MH : Les familles riches ont toujours essayé de se « libérer » du pouvoir politique central – de détruire la liberté des gens qu’elles endettent et de prendre leurs terres et leurs biens. Les sociétés prospères maintiennent un équilibre. Pour cela, il faut que le pouvoir public contrôle et annule les excès de la quête de richesse personnelle, en particulier la dette garantie par le travail et la terre du débiteur ou d’autres moyens permettant à ce dernier l’autosuffisance. Les sociétés équilibrées doivent pouvoir d’inverser la tendance des dettes à croître plus vite que la capacité à être payées. Cette tendance est un fil rouge dans l’histoire grecque et romaine.

Cette croissance excessive de la dette déstabilise également les États-Unis et les autres économies financiarisées d’aujourd’hui. Les intérêts bancaires et financiers se sont affranchis de l’obligation fiscale depuis 1980 et croissent non pas en aidant l’économie globale à croître et à améliorer le niveau de vie, mais bien au contraire en endettant la majeure partie de la société.

Cette classe financière prête également aux gouvernements et se fait payer en privatisant le domaine public. Cette voie vers la privatisation, la déréglementation et la défiscalisation des richesses a réellement pris son envol avec Margaret Thatcher et Ronald Reagan, qui encouragèrent la philosophie anti-classique de Friedrich von Hayek et l’économie anti-classique de Milton Friedman et des Chicago Boys.

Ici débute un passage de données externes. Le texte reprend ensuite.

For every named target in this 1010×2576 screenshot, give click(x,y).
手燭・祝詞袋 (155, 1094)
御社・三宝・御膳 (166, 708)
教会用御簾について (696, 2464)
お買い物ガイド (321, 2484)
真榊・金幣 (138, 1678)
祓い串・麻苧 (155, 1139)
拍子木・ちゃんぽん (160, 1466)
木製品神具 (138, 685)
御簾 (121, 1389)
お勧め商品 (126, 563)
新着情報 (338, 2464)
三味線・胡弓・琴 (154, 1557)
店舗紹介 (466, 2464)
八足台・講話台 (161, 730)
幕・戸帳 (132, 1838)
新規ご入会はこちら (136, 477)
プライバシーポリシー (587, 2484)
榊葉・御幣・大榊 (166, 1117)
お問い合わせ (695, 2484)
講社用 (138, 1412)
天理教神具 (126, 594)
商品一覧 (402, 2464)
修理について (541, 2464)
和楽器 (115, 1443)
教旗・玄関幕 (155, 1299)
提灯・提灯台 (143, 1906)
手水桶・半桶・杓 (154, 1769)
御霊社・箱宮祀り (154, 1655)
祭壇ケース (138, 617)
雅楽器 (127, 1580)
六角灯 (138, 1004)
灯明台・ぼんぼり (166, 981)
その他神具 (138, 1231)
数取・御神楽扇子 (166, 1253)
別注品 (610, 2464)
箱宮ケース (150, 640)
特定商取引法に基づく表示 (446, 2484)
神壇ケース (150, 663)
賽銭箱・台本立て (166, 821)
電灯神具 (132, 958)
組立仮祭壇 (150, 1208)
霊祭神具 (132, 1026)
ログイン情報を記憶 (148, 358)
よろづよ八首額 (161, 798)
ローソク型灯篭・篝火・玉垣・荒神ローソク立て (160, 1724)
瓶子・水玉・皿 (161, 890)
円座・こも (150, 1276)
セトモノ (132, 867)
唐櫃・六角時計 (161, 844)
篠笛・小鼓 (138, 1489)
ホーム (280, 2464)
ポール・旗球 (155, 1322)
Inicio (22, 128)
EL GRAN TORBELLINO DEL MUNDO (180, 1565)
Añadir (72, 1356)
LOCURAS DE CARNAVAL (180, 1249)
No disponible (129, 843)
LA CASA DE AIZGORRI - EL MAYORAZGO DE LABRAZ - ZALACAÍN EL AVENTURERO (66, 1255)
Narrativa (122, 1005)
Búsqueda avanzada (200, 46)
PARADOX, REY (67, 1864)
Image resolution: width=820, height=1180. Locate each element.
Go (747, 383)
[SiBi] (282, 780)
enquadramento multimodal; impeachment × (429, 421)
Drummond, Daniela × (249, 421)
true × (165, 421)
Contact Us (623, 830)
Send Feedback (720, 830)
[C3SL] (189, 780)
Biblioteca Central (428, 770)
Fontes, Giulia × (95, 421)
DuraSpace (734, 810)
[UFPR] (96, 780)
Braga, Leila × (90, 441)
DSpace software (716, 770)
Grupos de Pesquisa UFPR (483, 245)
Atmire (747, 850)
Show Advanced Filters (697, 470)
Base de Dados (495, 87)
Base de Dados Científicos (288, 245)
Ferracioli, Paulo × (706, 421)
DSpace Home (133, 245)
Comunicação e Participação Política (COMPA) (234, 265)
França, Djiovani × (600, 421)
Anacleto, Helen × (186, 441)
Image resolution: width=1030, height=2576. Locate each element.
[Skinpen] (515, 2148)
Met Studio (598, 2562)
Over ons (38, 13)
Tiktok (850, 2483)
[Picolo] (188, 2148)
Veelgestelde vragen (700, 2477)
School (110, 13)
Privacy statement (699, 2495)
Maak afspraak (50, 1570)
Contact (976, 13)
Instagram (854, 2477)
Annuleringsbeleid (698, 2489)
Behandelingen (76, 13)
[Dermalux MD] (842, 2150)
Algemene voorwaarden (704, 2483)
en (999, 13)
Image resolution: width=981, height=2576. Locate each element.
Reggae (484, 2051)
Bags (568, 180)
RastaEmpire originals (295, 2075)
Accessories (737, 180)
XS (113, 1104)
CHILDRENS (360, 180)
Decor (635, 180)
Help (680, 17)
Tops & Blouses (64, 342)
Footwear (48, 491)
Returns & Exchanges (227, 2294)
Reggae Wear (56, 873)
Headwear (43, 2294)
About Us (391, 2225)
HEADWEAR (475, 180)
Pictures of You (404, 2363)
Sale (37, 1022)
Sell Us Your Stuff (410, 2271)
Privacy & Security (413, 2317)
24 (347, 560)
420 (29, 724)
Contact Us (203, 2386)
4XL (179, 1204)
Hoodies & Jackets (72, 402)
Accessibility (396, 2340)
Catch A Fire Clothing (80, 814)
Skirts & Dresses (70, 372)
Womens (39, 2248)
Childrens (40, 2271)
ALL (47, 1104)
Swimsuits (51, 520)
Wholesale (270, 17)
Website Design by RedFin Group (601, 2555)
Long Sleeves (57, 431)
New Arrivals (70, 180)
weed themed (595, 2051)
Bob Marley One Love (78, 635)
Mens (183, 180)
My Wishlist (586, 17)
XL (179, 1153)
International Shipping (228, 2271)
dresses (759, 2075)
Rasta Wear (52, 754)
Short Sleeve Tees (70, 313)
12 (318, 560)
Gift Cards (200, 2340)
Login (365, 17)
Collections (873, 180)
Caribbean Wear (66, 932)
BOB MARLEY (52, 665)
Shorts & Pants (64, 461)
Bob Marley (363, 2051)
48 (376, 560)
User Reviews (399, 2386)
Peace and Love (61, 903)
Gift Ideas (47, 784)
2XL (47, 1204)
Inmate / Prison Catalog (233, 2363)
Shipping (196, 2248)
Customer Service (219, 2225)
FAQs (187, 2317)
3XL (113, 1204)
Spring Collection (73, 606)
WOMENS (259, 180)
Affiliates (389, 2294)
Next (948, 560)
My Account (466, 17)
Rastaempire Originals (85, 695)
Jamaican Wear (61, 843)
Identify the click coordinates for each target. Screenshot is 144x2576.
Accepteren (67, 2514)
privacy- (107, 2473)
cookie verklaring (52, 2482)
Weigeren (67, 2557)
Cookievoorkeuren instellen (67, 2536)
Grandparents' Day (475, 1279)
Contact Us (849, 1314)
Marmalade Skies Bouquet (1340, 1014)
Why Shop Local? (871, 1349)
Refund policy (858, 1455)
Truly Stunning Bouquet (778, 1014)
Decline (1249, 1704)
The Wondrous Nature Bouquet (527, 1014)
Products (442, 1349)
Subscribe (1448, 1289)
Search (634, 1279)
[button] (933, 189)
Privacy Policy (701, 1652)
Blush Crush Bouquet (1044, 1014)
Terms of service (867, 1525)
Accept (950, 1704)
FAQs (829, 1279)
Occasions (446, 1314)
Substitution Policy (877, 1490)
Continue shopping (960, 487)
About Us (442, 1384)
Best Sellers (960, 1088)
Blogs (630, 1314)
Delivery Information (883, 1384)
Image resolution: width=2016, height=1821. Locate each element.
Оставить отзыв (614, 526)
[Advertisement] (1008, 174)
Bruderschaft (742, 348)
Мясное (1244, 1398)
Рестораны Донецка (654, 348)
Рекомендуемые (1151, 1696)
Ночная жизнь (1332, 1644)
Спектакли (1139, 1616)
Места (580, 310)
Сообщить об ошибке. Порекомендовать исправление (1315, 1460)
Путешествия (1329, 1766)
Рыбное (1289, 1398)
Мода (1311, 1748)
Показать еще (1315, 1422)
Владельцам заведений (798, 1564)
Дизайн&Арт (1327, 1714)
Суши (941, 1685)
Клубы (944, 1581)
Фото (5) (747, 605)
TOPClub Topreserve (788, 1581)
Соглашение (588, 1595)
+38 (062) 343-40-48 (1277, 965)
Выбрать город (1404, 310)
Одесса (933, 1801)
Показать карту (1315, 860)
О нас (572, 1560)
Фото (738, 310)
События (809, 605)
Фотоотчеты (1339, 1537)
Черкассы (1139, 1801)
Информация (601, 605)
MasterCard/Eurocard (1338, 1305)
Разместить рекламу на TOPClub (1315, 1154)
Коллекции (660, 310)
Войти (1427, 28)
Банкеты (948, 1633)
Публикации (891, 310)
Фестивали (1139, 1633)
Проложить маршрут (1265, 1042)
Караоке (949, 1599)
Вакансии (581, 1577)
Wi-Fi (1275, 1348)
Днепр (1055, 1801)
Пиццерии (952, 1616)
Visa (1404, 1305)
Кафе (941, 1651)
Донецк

Quelque chose de semblable arriva à Rome. Arnold Toynbee décrivit l’accaparement de terres par l’oligarchie, procurant à son aristocratie au pouvoir une richesse sans précédent, comme la revanche d’Hannibal. Ce fut le principal héritage des guerres puniques de Rome contre Carthage, terminées vers 200 avant JC. Les riches familles romaines qui avaient contribué par leurs bijoux et leur argent à l’effort de guerre, prirent le pouvoir et déclarèrent que ce qui semblait à l’origine être des contributions patriotiques devait être considéré comme un prêt. Le Trésor romain étant à sec, le gouvernement (contrôlé par ces riches familles) leur donna des terres publiques, l’ager publicus qui, autrement, auraient été utilisées pour installer les vétérans de la guerre et autres nécessiteux.

Lorsque vous héritez de richesses, vous avez tendance à penser qu’elles vous appartiennent naturellement, et non pas comme faisant partie du patrimoine de la société, utilisable à des fins d’entraide. Vous concevez la société comme une part de votre bien, et vous ne vous voyez pas comme partie de cette société. Vous devenez égoïste et de plus en plus prédateur à mesure que l’économie se contracte sous l’effet de vos accaparements et de la monopolisation de ses terres et de ses biens. Vous vous considérez comme exceptionnel, et vous justifiez cela en vous considérant comme ce que Donald Trump appellerait « un gagnant », non soumis aux règles des « perdants », c’est-à-dire le reste de la société. C’est un thème majeur de la philosophie grecque, de Socrate à Platon et Aristote en passant par les stoïciens. Ils voyaient un danger inhérent à une classe dirigeante de plus en plus riche et créancière au sommet d’une population endettée. Si vous laissez une telle classe émerger hors de toute régulation sociale et des limites à l’égoïsme et l’orgueil personnels, le système économique et politique devient prédateur. Pourtant, telle fut l’histoire de la civilisation occidentale.

En l’absence d’une tradition jugulant la dette et la saisie des terres des petits exploitants, les États grecs et italiens apparus au VIIe siècle avant J.-C. prirent une orientation politique différente de celle du Proche-Orient. La civilisation occidentale ultérieure manqua d’une régulation à même d’alléger les problèmes de dette et de maintenir une large répartition des moyens d’autosuffisance.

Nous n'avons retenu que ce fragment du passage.